__DIRECTIONS FOR THIS TASK__. In the records below, find the line with "890x585 pixels." and the line with "Tap the add"; return exactly those lines and every line between them.

================================

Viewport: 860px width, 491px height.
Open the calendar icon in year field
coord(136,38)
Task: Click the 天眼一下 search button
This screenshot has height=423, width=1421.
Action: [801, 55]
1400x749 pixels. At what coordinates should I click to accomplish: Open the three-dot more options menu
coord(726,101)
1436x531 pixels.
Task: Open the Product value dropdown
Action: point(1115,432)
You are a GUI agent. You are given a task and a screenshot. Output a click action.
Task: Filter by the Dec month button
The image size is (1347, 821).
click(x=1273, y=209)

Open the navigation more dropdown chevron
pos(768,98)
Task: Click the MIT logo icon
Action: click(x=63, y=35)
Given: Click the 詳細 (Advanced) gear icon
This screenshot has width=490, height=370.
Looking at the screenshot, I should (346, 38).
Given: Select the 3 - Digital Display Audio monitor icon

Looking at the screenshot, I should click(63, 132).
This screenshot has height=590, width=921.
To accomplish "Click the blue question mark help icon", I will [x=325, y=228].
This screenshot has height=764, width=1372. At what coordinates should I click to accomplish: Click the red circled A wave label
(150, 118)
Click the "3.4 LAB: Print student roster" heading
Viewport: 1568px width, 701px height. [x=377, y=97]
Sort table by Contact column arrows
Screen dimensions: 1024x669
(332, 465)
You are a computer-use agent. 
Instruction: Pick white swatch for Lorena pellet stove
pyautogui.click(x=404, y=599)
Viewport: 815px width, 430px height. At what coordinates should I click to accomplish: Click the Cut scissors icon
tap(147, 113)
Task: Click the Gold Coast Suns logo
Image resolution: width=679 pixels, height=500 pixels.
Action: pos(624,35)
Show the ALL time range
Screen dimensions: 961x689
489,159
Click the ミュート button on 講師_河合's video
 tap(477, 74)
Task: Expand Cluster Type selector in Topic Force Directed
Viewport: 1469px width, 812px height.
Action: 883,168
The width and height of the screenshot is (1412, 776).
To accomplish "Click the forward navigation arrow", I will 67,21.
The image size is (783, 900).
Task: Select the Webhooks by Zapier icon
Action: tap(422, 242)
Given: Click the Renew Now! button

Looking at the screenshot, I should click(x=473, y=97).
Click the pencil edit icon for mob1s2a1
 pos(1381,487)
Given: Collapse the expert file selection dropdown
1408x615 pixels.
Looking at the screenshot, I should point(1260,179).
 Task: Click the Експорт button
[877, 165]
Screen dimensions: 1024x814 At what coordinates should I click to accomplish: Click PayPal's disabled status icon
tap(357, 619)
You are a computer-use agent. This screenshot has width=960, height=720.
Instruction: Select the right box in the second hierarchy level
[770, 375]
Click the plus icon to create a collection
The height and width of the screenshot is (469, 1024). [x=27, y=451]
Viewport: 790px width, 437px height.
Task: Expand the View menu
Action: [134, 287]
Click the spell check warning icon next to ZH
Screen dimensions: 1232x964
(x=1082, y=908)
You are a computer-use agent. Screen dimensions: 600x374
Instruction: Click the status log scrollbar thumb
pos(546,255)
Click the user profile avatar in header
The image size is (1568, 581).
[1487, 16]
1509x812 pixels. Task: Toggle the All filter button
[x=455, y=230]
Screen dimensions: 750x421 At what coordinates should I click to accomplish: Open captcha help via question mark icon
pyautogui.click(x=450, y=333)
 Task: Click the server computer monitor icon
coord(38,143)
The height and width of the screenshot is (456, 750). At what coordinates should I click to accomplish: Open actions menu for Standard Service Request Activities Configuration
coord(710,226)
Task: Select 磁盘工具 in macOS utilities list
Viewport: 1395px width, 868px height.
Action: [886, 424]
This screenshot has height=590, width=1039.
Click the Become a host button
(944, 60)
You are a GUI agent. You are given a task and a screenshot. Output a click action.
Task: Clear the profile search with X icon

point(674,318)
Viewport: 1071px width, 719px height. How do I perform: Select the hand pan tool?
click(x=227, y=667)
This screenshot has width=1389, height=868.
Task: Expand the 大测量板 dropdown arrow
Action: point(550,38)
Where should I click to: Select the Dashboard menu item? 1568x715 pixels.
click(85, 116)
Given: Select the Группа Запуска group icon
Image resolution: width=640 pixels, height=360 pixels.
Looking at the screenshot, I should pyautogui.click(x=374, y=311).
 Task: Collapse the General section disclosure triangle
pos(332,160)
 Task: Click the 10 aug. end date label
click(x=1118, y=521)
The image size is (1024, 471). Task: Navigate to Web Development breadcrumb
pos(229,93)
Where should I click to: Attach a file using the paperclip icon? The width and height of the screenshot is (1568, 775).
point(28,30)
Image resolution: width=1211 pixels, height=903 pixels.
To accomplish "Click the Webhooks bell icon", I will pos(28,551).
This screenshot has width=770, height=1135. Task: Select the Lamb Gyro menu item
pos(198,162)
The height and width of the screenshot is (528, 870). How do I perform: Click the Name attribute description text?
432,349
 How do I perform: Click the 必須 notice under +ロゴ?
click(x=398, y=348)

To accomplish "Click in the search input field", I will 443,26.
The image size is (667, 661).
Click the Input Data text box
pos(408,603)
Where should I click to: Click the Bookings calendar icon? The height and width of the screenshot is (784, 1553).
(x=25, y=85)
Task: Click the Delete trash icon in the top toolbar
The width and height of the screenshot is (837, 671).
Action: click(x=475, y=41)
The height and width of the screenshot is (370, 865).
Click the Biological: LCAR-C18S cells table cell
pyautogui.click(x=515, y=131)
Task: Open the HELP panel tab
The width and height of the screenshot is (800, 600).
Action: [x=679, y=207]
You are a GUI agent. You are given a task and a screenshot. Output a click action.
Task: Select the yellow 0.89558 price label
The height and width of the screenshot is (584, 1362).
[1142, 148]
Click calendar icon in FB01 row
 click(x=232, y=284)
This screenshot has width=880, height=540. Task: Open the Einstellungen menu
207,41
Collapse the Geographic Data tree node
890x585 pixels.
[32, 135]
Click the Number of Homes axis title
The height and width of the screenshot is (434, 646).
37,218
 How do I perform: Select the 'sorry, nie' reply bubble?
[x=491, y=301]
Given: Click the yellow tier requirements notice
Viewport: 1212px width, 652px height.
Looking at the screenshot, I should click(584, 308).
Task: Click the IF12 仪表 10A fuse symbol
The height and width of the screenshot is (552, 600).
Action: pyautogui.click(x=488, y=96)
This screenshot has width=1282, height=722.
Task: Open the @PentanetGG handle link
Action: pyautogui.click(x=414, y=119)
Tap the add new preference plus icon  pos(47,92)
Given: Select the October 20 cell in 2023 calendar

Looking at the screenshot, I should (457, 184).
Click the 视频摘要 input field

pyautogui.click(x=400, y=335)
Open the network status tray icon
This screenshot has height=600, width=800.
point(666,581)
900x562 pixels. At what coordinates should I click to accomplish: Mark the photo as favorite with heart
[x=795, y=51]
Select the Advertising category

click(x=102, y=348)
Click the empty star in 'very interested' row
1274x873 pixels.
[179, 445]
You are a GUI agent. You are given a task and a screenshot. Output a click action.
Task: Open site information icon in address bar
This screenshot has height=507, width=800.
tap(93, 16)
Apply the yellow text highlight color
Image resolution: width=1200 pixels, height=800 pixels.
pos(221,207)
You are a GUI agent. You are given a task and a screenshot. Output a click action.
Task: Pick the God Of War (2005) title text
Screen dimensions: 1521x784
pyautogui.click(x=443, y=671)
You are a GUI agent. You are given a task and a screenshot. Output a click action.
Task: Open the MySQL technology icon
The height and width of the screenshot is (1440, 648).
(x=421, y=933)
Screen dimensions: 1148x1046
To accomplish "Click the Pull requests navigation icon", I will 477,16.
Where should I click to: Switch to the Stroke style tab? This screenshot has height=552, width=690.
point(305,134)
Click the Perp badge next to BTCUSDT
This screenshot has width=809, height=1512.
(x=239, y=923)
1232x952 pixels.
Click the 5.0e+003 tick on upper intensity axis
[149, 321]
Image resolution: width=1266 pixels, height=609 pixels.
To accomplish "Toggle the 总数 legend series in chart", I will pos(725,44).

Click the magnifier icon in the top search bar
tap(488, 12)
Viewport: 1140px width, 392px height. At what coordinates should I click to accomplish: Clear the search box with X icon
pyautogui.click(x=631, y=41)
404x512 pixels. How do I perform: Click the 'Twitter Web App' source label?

================================

__EXERCISE OUTPUT__.
890x585 pixels.
[32, 135]
Click the Number of Homes axis title
The height and width of the screenshot is (434, 646).
37,218
 How do I perform: Select the 'sorry, nie' reply bubble?
[x=491, y=301]
Given: Click the yellow tier requirements notice
Viewport: 1212px width, 652px height.
Looking at the screenshot, I should click(584, 308).
Task: Click the IF12 仪表 10A fuse symbol
The height and width of the screenshot is (552, 600).
Action: pyautogui.click(x=488, y=96)
This screenshot has width=1282, height=722.
Task: Open the @PentanetGG handle link
Action: pyautogui.click(x=414, y=119)
Tap the add new preference plus icon  pos(47,92)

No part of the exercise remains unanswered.